Aim of the exercise >> Reproduce the material below line for line, changing nothing.

Task inputs >>
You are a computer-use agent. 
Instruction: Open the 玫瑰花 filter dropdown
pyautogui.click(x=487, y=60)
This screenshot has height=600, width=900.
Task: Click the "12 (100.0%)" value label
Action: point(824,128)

Answer below >>
You are a computer-use agent. 
Instruction: Open the 玫瑰花 filter dropdown
pyautogui.click(x=487, y=60)
This screenshot has height=600, width=900.
Task: Click the "12 (100.0%)" value label
Action: point(824,128)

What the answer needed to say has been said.